**Complete the following**
[1] According to the merge-sort passage, into how many arrays does merge divide an unsorted array?
[2] Pick up the merge-sort passage where it stops and continue it.

Start of Passage given

This program consists of three files, the interface and implementation for a merge sort, and a test program that uses that module.

merge.int


/* A Merge-sort implementation */

merge(A: array[int]) : array[int]

merge.mod


/*
 * merge takes an unsorted array A and sorts it by recursively
 * dividing the array into 3 arrays.
 */


merge(A: array[int]) : array[int] = (
    len: int = length A;
    if (len < 2) return A;
    l: int = len/3;
    if (l * 3 < len) l = l + 1;
    r: int = len - 2 * l;

    // construct the 3 arrays
    a: array[int] = new int[l](0);
    b: array[int] = new int[l](0);
    c: array[int] = new int[r](0);
    count: int = 0;
    while (count < l) (
	a[count] = A[count];
	count = count + 1
    );
    count = 0;
    while (count < l) (
	b[count] = A[count+l];
	count = count + 1;
    );
    count = 0;      
    while (count < r) (
	c[count] = A[count+2*l];
	count = count + 1
    );
    mergeThree(a,b,c);
)

mergeThree(a:array[int], b: array[int], c:array[int]) : array[int] = (
    d: array[int] = new int[length a + length b + length c](0);
    ap: int = 0;
    bp: int = 0;
    cp: int = 0;
    dp: int = 0;
    
    while ((ap < length(a) & bp < length(b))
	    & cp < length(c)) (
	s: int = smallest(a[ap], b[bp], c[cp]);
	if (a[ap] == s) (
	    d[dp]=a[ap];
	    dp = dp + 1;
	    ap = ap + 1
	); else (
	    if (b[bp] == s) (
		d[dp] = b[bp];
		dp = dp + 1;
		bp = bp + 1
	    ) else (
		d[dp] = c[cp];
		dp = dp + 1;
		cp = cp + 1;
	    )
	)
    );

    while ((ap < length(a)) & (bp < length(b))) (
	if (a[ap] < b[bp]) (
	    d[dp] = a[ap];
	    dp = dp + 1;
	    ap = ap + 1
	) else (
	    d[dp] = b[bp];
	    dp = dp + 1;
	    bp = bp + 1
	);
    );
    
    while ((bp < length(b)) & (cp < length(c))) (
	if (b[bp] < c[cp]) (
	    d[dp] = b[bp];
	    dp = dp + 1;
	    bp = bp + 1
	) else (
	    d[dp] = c[cp];
	    dp = dp + 1;
	    cp = cp + 1;
	)

End of Passage given
Start of Dataset records

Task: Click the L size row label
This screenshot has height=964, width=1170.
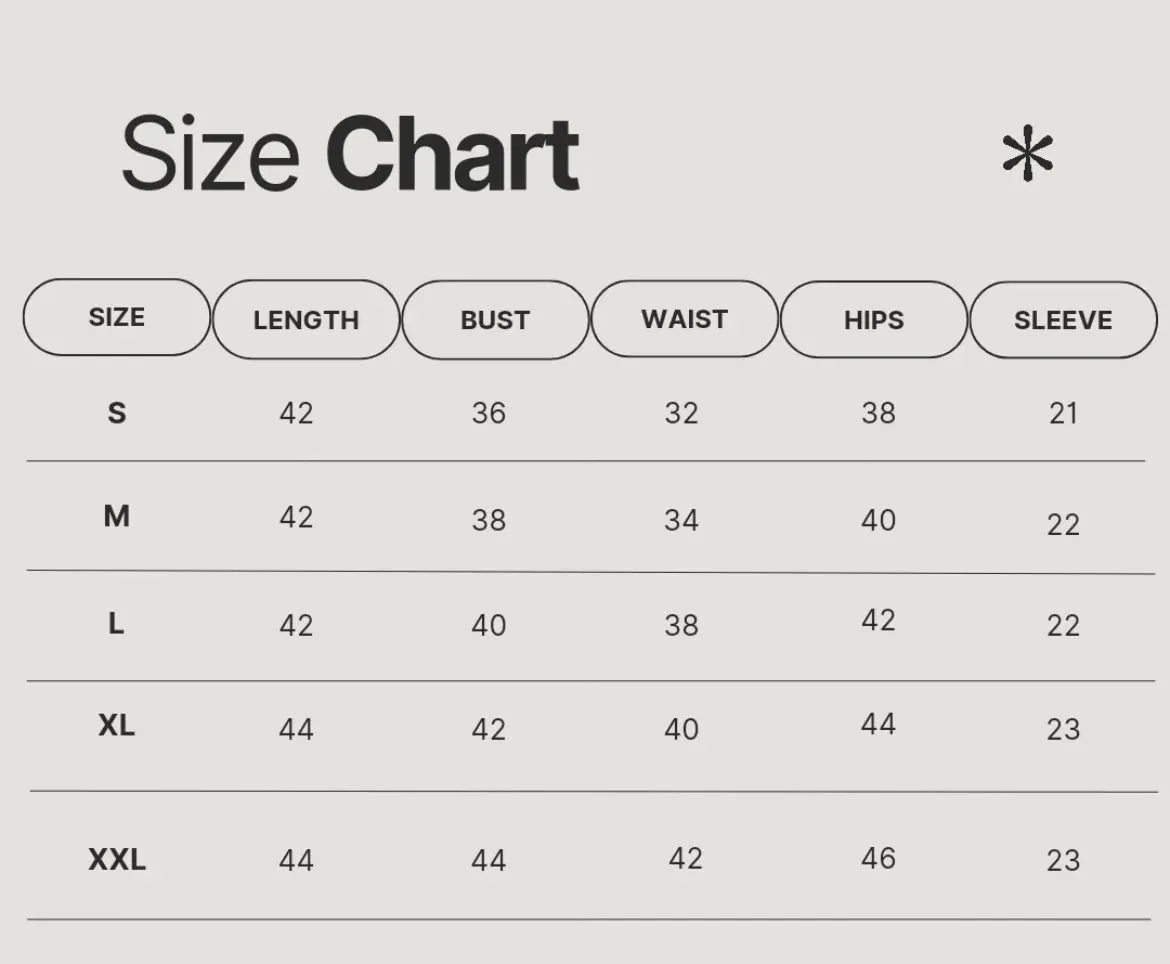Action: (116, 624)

End of Dataset records
Start of Dataset records

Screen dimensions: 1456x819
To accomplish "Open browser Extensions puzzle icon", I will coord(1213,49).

End of Dataset records

**Answers to the exercise**
[1] Into 3 arrays.

[2]
    );
    
    while ((ap < length(a)) & (cp < length(c))) (
	if (a[ap] < c[cp]) (
	    d[dp] = a[ap];
	    dp = dp + 1;
	    ap = ap + 1
	); else (
	    d[dp] = c[cp];
	    dp = dp + 1;
	    cp = cp + 1;
	)
    );

    // 2 of the following 3 loops will fall through 

    while (ap < length a) (
	d[dp] = a[ap];
	dp = dp + 1;
	ap = ap + 1
    );
    while (bp < length b) (
	d[dp] = b[bp];
	dp = dp + 1;
	bp = bp + 1;
    );
    while (cp < length c) (
	d[dp] = c[cp];
	dp = dp + 1;
	cp = cp + 1;
    );
    return d;
)

smallest (a:int, b:int, c:int) : int = (
    if (b < a)
	if (c < b) c
	else b
    else
	if (c < a) c
	else a
)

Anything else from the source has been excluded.